Is it bad to call sudo on 'sudo brew services start --all'?
I had a bug running redis and I stopped all servies with sudo brew services stop --all
and installed redis fresh.
Now I wanted to start all servies again with sudo brew services start --all
but I'm not able to use Laravel Valet (a program to show a website with .test domains) at all.
I get errors like:
the "user" directive makes sense only if the master process runs with super-user privileges, ignored in /usr/local/etc/nginx/nginx.conf:1
So that is my question: Is it bad to call sudo on 'sudo brew services start --all'?
Yes, it is bad, at least according to the Homebrew FAQ:
Why does Homebrew say sudo is bad?
tl;dr Sudo is dangerous, and you installed TextMate.app without sudo anyway.
Homebrew refuses to work using sudo.
You should only ever sudo a tool you trust. Of course, you can trust Homebrew 😉 But do you trust the multi-megabyte Makefile that Homebrew runs? Developers often understand C++ far better than they understand make syntax. It’s too high a risk to sudo such stuff. It could modify (or upload) any files on your system. And indeed, we’ve seen some build scripts try to modify /usr even when the prefix was specified as something else entirely.
We use the macOS sandbox to stop this but this doesn’t work when run as the root user (which also has read and write access to almost everything on the system).

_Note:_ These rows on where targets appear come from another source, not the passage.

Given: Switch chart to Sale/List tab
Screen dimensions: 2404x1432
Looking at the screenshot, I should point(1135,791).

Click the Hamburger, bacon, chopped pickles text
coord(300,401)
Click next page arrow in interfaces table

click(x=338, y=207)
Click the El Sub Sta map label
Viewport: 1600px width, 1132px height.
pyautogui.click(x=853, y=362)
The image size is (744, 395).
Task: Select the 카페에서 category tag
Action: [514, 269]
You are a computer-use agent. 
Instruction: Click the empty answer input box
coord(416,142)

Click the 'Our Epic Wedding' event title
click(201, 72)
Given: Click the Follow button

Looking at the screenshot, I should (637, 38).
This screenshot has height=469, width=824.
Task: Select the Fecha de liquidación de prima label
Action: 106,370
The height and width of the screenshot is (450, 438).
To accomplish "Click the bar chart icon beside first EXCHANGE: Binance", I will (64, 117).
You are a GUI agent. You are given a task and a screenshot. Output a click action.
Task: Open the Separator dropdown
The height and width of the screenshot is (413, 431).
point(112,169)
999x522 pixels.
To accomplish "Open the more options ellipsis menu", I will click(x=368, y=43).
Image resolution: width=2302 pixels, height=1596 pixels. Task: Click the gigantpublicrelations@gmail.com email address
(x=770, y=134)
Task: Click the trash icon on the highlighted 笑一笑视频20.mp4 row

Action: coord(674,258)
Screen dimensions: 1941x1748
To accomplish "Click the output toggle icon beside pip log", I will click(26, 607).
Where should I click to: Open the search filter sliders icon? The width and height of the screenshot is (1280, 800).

Did you chown root /Applications/TextMate.app? Probably not. So is it that important to chown root wget?
If you need to run Homebrew in a multi-user environment, consider creating a separate user account especially for use of Homebrew.
Moreover, Homebrew services are built and configured to run with user accounts, if you run them under the root account you risk to have configuration problems as you experienced. Also, as you should already known, running internet facing services, under a root account is a major security risk.